While increase in production is important, challenge of nutrition, especially of children, also demands equal attention. Despite the availability of food, several countries have high levels of child malnutrition. Mid-day meal programme of India is a major initiative under which freshly cooked food is served to children in the schools. Other countries can also adopt similar policies to check child malnutrition.

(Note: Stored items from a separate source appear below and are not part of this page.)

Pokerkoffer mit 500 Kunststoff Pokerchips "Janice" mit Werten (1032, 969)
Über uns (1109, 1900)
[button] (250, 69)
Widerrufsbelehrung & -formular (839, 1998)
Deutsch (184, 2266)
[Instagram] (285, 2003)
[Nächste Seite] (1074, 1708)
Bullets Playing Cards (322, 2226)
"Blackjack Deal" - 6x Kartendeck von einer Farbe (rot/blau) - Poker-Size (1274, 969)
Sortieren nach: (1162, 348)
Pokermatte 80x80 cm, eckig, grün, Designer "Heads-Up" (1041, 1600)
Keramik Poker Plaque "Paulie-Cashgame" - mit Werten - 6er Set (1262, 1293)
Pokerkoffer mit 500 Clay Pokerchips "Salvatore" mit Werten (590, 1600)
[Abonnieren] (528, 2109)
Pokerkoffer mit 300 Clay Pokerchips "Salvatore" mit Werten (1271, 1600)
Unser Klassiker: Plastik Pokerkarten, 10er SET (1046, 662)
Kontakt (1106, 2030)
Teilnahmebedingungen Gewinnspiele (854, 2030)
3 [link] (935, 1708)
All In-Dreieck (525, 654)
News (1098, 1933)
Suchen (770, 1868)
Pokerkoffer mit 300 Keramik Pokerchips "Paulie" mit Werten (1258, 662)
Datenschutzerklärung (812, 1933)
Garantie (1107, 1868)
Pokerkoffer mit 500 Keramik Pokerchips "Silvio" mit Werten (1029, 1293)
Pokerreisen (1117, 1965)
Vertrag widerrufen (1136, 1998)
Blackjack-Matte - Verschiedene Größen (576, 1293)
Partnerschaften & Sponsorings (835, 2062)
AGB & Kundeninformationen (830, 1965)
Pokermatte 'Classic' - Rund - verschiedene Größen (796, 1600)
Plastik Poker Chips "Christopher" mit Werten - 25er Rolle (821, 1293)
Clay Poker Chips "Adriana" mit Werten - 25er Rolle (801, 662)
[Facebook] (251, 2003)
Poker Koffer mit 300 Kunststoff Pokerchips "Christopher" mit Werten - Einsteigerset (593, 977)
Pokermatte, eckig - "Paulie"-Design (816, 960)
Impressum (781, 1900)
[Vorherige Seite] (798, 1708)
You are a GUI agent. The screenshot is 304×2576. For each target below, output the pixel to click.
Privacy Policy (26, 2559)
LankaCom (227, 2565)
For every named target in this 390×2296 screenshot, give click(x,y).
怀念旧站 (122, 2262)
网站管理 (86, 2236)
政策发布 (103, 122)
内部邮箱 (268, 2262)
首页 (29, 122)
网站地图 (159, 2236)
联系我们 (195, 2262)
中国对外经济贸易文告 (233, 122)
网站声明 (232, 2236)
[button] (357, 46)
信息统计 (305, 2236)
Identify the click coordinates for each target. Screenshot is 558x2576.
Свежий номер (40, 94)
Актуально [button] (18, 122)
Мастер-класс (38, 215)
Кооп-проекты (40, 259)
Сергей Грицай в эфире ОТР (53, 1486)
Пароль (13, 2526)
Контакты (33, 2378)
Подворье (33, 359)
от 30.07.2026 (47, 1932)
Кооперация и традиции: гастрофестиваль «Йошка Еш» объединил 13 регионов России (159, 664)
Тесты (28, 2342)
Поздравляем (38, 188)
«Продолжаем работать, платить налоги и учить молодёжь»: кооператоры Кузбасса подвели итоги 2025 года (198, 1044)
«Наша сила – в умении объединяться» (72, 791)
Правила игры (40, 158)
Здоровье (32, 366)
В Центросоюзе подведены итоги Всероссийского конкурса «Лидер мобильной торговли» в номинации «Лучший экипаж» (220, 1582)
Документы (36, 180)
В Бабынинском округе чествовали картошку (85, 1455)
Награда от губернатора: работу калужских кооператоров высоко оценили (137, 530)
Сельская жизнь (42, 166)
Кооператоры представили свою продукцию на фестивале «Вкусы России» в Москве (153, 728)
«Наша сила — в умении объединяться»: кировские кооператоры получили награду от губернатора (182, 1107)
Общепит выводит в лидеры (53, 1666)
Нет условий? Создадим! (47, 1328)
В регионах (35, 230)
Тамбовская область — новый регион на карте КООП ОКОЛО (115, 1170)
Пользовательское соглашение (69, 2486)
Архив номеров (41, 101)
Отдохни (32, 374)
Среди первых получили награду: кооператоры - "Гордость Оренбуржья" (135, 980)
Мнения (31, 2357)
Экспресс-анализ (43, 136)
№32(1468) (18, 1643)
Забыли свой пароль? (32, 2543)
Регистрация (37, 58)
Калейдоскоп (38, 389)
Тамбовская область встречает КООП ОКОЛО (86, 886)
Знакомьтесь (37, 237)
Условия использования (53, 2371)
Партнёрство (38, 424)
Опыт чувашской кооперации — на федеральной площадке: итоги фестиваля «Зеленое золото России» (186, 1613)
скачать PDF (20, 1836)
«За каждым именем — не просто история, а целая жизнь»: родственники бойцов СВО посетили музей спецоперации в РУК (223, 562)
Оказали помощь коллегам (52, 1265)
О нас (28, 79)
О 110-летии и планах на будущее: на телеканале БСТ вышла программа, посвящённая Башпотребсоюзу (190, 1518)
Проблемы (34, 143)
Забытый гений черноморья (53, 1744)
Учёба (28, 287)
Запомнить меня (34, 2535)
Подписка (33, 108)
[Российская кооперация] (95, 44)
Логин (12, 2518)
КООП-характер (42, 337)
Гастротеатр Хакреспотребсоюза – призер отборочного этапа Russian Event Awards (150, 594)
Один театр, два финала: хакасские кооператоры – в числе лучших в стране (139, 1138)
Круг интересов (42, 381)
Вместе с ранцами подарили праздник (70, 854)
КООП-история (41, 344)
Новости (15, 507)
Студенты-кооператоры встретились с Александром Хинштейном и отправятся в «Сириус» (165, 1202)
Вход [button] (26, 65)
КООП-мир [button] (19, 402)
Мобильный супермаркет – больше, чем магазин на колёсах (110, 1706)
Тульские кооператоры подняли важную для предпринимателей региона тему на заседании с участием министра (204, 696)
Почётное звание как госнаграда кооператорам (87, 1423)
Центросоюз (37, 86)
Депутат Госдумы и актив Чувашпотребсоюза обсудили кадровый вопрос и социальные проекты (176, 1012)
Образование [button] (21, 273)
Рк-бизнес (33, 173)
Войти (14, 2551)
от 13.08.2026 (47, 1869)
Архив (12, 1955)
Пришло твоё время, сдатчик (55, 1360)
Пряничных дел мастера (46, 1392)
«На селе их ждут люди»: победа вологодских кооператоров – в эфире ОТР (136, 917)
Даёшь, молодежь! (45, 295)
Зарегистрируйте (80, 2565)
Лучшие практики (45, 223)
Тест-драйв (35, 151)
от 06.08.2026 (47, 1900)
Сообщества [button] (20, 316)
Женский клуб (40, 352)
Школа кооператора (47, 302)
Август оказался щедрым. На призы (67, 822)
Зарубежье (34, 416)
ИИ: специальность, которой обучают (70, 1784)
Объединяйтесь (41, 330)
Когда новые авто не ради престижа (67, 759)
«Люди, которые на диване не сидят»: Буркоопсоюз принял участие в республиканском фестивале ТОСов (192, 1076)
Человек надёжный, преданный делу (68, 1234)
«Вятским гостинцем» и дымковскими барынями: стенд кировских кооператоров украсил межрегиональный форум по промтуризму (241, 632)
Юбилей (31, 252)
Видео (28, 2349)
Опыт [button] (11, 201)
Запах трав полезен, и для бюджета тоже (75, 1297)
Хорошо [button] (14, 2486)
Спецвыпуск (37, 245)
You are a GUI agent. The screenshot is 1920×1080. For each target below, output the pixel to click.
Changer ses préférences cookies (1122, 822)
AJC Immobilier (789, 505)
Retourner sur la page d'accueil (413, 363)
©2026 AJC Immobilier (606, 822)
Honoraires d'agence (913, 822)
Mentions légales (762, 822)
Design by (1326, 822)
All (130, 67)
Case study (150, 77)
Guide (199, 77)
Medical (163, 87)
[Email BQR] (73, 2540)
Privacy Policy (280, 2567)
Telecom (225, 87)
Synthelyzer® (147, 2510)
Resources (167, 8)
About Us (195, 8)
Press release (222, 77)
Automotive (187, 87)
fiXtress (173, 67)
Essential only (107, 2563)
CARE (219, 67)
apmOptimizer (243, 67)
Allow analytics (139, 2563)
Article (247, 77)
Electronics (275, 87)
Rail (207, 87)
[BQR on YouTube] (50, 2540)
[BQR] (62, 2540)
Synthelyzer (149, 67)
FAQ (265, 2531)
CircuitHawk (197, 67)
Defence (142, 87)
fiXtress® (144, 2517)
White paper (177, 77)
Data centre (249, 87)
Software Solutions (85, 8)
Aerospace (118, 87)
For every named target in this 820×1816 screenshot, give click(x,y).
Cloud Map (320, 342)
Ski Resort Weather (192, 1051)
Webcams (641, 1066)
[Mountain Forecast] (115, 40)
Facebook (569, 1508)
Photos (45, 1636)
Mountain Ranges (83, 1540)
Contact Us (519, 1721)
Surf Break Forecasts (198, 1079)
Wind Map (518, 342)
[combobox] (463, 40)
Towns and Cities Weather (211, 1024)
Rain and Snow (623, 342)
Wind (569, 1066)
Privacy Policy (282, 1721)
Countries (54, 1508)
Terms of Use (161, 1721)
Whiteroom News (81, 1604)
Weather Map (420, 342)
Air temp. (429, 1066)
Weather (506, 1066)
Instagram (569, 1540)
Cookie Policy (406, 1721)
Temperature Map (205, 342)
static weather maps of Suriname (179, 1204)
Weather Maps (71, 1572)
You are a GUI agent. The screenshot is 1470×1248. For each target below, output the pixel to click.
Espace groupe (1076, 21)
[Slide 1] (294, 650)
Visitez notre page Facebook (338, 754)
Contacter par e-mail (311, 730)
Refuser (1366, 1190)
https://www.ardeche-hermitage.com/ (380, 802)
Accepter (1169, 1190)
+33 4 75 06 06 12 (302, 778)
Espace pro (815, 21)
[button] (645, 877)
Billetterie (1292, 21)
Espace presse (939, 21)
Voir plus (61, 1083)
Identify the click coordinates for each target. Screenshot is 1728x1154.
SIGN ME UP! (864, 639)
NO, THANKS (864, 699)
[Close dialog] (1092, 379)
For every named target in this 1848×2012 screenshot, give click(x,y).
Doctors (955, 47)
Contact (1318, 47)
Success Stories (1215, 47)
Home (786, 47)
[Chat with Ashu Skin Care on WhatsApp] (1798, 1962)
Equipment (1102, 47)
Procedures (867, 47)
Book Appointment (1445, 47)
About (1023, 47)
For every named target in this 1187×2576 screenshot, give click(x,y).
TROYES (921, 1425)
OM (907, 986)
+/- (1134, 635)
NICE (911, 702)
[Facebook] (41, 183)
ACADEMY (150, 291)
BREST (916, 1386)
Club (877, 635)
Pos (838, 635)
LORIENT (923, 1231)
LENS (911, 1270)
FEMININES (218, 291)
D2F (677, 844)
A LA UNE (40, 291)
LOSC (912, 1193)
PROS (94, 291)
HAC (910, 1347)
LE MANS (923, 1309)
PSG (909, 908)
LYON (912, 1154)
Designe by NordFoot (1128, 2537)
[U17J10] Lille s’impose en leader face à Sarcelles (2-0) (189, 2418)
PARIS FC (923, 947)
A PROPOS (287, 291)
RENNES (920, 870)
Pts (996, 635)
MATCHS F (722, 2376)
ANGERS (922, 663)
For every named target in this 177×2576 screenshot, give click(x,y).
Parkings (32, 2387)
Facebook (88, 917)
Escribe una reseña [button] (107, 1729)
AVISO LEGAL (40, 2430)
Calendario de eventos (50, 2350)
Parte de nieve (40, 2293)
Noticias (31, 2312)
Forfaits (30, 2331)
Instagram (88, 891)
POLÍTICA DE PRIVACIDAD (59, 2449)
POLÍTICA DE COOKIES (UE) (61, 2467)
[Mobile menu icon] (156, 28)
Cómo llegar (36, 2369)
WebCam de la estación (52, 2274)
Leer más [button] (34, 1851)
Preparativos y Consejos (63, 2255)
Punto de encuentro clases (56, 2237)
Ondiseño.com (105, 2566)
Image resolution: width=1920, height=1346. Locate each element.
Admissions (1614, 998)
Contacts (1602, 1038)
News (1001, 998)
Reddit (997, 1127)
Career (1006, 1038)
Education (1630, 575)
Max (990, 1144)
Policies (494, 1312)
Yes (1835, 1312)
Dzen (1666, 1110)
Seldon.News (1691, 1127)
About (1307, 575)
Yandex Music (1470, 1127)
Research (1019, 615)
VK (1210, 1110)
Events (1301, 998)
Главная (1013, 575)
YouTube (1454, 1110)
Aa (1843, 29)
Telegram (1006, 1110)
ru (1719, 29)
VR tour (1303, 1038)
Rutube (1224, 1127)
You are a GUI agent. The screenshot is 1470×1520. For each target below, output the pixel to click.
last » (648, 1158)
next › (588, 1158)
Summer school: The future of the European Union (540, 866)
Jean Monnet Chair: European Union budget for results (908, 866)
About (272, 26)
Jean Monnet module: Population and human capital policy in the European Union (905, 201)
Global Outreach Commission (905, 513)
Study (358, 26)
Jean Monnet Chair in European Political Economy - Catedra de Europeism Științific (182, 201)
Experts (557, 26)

For all the major food crops, existing technology can raise productivity per unit of land and water used and, to some degree, help countries adapt to climate change using conservation agriculture. Water is still used inefficiently in many regions of Asian countries while some countries of Asia are pioneers in use of micro-irrigation technology. There is a need to explore the use of such water saving technology in all the water stressed regions of Asian countries.
The importance of agricultural research for food production is well known. In India the Indian Council of Agriculture Research has released several varieties of seeds which have resulted in higher production of several crops particularly rice and sugar cane. For horticulture crops, the private companies have developed successful hybrids which has resulted in substantial increase in production of fruits and vegetables. It is desirable that such knowledge is shared across countries so that the production of food is localised to a large extent.
In the last three years, India has been a major exporter of rice, wheat, sugar, marine products, buffalo meat and spices. Maize and several other fruits and vegetables are also exported from India. Several Asian countries are major importers of Indian food products. India has the potential to partially meet the needs of several members of CICA. Investment in agriculture and food processing from CICA countries into India can provide a fillip to such potential.
The members of CICA should explore areas of collaboration with each other in agriculture and food sector so that food does not travel long distances, across oceans. This will be CICA’s contribution to mitigating climate change.
Mr Hussain is a former Agriculture Secretary to the Government of India. He is promoter Director of a think tank, Arcus Policy Research Private Limited.